Le réveil matin est éteint à tout jamais.
Je
n’aurais aucun problème avec l’immortalité (restreinte) dans de
bonnes conditions d’existence et si j’avais le choix de m’arrêter
provisoirement ou définitivement. La condition de mémoire est aussi
très importante, car il faudrait pouvoir mémoriser indéfiniment,
pouvoir effacer ou trier ce que l’on a enregistré, etc. Ce qu’une
IA pourrait faire. Mais il n’en reste pas moins qu’il ne nous
sert à rien d’exister avant d’avoir été fabriqués (même en
cas d’immortalité restreinte) et que, en suite, il faut subir
l’existence et avec le corps qu’on nous a refilé ainsi que
l’environnement et l’univers. La personne fabriquée est toujours
fabriquée pour servir les existants.
La
mort n’est que la fin de la pérennité du
soi,
ou
plutôt
la
fin de la
continuité d’un être de mémoire. C’est la pérennité de la
mémoire qui fait l’individu.
Ceux
qui s’opposent à l’assistance à mourir refusent surtout qu’on
reconnaisse que certaines réalités de la vie sont insupportables.

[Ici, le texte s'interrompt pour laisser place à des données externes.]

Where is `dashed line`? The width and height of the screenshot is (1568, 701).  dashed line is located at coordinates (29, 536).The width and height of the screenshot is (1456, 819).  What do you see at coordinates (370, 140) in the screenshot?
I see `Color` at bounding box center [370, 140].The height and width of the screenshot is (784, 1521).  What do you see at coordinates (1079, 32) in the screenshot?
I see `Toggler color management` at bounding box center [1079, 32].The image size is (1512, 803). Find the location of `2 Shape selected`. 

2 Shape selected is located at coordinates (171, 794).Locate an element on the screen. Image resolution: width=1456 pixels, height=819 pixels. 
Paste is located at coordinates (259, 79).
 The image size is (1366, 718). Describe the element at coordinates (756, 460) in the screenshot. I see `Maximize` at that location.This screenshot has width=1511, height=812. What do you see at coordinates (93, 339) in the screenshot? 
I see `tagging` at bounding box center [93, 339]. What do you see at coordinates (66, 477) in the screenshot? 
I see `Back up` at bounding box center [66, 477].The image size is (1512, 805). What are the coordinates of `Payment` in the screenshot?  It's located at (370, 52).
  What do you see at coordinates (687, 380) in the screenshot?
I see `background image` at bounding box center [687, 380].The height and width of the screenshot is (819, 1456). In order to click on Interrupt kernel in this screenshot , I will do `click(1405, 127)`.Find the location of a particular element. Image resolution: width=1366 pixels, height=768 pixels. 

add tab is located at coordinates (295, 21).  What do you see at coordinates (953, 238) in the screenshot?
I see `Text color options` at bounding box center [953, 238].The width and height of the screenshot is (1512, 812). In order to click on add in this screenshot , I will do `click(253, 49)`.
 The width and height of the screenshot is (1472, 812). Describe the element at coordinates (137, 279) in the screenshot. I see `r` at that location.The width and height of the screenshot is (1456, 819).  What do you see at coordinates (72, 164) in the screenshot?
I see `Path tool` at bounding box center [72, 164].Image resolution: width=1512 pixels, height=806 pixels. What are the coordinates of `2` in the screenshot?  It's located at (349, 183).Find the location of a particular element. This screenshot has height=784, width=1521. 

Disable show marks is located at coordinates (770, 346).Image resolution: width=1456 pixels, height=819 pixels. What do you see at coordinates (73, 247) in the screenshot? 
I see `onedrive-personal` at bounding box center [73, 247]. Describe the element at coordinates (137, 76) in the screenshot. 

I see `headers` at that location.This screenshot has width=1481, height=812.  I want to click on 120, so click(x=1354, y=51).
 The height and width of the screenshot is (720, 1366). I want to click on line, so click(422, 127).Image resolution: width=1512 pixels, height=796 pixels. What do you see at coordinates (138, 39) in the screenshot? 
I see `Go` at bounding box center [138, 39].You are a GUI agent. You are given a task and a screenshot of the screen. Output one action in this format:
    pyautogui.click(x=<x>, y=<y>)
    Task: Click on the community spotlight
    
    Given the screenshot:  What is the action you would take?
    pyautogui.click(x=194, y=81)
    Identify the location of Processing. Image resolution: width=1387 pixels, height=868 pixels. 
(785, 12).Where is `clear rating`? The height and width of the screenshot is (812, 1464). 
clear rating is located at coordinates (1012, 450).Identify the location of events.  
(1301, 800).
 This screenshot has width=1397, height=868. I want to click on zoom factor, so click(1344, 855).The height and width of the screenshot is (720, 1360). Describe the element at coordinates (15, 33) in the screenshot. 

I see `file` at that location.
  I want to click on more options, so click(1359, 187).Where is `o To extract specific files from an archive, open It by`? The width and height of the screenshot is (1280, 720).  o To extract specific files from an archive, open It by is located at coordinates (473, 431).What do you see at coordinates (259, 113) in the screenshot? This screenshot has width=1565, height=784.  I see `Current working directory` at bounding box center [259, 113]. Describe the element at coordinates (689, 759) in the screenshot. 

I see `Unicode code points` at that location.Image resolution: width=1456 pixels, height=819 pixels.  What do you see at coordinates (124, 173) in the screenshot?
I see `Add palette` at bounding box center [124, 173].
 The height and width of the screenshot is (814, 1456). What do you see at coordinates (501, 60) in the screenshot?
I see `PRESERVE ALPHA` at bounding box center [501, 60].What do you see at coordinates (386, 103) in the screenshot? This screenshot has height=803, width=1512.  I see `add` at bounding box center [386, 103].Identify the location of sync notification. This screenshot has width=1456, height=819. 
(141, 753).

Admettre la dignité du choix de mourir, ce serait aussi ouvrir la
porte à la remise en cause d’autres situations : la
souffrance chronique, les handicaps extrêmes, ou ces existences
marquées dès la naissance par une absence irréversible de
conscience. Dans ces cas-là, personne ne peut jamais dire que la
personne « choisit » de continuer ou non ; mais nier
la question, c’est se réfugier derrière une hypocrisie. Les
opposants — religieux, conservateurs ou capitalistes —
s’accommodent très bien de cette hypocrisie, parce qu’elle sert
leurs intérêts. Ils transforment la souffrance en ressource :
ressource morale, pour les uns, qui y voient un sacrifice sacralisé ;
ressource économique, pour d’autres, qui tirent parti du statu
quo. On pourrait leur retourner leur logique : au lieu d’une
assistance active à mourir, mettons les patients incurables dans un
coma artificiel définitif. La personne n’est pas « tuée » :
elle existe encore, elle respire, son corps est chaud, on peut même
lui ouvrir les yeux si l’on veut. Mais elle ne souffre plus. Cette
solution, pourtant, ne leur convient pas non plus, car elle coute
très cher à la société. Voilà le nœud du problème :
derrière les grands discours moraux, c’est toujours l’économie
qui tranche. La
souffrance et la mort sont des objets commerciaux du monde
capitaliste. Quant
aux discours sur l’âme, le paradis ou l’éternité, ils n’ont
qu’une fonction : faire croire que la coutume et la tradition
valent plus que le désir des vivants. C’est une façon d’imposer
aux individus le poids d’un héritage idéologique, au lieu de leur
reconnaitre le droit élémentaire de disposer d’eux-mêmes.
En
France, le dernier guillotiné l’a été en 1977 (Monsieur
Hamida
Djandoubi est
exécuté après avoir été condamné par la cour d’assises des
Bouches-du-Rhône le 25 février).
J’avais
29 ans. J’étais
donc adulte. Et
en tant qu’associé (contraint), j’ai été le bourreau de cet
homme fabriqué et éduqué par la société (puisque
nous sommes associés à nos représentants législateurs et juges).
Madame
Djandoubi, la maman de Hamida, l’a également guillotiné.
Aujourd’hui,
quand un gouvernement tue par l’intermédiaire de ses flics et
militaires, ou
de tueurs auxiliaires, nous
sommes tous associés, donc tous complices. La
démocratie rend le peuple coupable des exactions de ses
représentants. C’est
un avantage de la dictature, le dictateur est le seul responsable,
tandis
que le peuple asservi s’en lave les mains…
Est-ce
qu’on est vraiment mort, quand on n’a pas eu conscience de
mourir, ou
même conscient dans la mort ?
Le mort ne peut pas le prouver, quant aux vivants, eh bien, ils
inventent la croyance en l’éternité de l’âme sans preuve
également. D’ailleurs, qui peut prouver que l’éternité
existe ?
La
vie qui nous est imposée est tellement absurde qu’il est étonnant
que pas plus d’êtres intelligents ne meurent de rire en le
comprenant, mais
à vrai dire je n’en sais rien, aucune statistique n’a été
faite sur le sujet.
Pour l’instant, je me retiens de
mourir de rire, car je veux pouvoir encore rire du
commun des mortels.
Nous
sommes aresponsables
comme l’univers mécanique déterministe, et innocents
d’exister en permanence
dans le monde où la responsabilité a été imaginée.
Fin
‒
E. Berlherm
[L’obligation
d’exister implique l’innocence d’exister en permanence, ce qui
est vrai pour les loups comme pour les moutons.]